*** Opening Given data ***

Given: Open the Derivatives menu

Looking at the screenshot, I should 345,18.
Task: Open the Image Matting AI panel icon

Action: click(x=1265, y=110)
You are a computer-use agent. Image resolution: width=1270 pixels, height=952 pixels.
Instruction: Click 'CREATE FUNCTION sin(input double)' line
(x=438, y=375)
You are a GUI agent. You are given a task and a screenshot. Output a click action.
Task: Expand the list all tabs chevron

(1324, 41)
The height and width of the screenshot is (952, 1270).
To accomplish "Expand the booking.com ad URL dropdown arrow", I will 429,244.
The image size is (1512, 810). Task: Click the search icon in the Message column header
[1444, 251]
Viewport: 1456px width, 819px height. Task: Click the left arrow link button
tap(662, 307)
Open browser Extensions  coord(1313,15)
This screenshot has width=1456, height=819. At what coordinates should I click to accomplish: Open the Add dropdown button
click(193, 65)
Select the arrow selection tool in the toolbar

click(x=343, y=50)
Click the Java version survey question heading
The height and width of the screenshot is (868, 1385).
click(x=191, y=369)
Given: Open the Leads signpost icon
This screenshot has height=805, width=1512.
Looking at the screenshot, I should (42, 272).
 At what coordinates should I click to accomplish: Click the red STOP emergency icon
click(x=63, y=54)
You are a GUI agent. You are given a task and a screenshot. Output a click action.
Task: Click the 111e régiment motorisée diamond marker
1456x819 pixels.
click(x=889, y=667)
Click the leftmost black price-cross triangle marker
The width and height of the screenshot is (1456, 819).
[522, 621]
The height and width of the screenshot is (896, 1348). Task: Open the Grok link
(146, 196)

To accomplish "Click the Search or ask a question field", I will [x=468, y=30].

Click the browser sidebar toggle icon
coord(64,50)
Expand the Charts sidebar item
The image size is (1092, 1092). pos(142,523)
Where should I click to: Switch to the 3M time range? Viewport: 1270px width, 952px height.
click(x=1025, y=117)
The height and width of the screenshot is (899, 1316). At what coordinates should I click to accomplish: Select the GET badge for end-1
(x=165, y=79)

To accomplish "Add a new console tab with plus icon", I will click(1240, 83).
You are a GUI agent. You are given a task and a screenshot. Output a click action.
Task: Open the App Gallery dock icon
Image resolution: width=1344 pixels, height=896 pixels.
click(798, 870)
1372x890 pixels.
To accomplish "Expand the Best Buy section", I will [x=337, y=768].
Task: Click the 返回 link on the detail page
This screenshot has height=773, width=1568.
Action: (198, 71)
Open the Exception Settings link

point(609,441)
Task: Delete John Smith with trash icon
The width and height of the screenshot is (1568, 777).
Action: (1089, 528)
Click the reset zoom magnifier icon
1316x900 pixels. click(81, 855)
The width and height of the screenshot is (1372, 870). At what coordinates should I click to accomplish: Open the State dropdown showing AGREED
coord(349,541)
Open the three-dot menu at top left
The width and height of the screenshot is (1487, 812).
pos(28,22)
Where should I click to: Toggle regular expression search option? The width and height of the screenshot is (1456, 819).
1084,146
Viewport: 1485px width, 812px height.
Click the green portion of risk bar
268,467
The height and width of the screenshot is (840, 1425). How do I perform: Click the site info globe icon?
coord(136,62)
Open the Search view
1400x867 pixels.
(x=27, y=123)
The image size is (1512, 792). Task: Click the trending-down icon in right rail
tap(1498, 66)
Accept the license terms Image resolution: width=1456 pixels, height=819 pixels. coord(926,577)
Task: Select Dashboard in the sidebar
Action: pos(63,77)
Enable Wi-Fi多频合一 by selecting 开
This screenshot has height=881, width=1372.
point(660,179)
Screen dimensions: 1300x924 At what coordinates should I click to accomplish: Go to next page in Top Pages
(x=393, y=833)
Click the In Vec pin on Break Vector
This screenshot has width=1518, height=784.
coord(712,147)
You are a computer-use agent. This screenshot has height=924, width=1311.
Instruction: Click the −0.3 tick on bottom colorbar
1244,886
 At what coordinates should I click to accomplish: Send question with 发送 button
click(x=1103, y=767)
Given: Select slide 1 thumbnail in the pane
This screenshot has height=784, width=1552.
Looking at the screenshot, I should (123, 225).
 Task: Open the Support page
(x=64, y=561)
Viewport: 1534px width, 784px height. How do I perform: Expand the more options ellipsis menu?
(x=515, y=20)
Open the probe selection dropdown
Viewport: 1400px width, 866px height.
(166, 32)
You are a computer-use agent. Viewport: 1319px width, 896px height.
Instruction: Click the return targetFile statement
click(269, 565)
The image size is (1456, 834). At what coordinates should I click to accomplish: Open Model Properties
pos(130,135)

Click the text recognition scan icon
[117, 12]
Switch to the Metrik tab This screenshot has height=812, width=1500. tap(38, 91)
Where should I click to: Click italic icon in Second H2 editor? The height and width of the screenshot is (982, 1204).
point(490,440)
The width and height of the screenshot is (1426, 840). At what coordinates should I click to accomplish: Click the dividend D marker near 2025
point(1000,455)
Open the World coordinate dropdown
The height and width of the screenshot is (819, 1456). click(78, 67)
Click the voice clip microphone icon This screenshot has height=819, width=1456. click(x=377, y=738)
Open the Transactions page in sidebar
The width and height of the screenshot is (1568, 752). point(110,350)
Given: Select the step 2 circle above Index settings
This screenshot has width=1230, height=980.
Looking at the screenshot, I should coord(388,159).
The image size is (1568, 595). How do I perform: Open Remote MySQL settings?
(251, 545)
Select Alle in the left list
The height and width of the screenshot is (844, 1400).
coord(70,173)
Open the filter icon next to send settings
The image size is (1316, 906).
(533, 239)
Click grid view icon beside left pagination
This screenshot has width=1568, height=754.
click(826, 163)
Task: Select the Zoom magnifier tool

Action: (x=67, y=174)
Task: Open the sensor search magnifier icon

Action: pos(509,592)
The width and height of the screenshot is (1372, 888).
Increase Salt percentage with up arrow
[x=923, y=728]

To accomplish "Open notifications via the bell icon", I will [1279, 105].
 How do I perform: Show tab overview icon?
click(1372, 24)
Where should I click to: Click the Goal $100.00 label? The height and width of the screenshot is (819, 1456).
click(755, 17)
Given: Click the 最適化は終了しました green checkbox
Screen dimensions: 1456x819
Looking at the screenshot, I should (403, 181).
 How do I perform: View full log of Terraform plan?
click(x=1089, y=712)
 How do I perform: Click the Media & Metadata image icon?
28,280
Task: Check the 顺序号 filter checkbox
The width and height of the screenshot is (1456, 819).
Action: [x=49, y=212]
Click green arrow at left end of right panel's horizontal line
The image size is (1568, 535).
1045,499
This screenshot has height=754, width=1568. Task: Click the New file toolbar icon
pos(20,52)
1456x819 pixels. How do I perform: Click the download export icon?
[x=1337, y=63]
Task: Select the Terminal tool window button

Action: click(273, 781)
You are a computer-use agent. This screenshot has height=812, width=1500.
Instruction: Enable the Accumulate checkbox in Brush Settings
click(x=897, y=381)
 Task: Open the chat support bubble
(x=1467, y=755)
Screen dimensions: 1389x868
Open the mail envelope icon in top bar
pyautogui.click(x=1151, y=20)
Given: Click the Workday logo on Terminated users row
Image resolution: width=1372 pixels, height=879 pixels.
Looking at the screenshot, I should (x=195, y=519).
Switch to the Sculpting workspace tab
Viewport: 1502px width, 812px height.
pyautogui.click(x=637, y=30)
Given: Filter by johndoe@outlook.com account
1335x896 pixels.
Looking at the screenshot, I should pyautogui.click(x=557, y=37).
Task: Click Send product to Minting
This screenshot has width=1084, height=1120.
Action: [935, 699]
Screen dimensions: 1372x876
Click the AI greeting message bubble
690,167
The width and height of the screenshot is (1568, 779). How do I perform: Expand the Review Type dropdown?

*** Closing Given data ***

— Directions —
Among the lines of the records, copy out each one that contains the word "computer".

— Response to this exercise —
You are a computer-use agent. Image resolution: width=1270 pixels, height=952 pixels.
You are a computer-use agent. This screenshot has height=924, width=1311.
You are a computer-use agent. Viewport: 1319px width, 896px height.
You are a computer-use agent. This screenshot has height=812, width=1500.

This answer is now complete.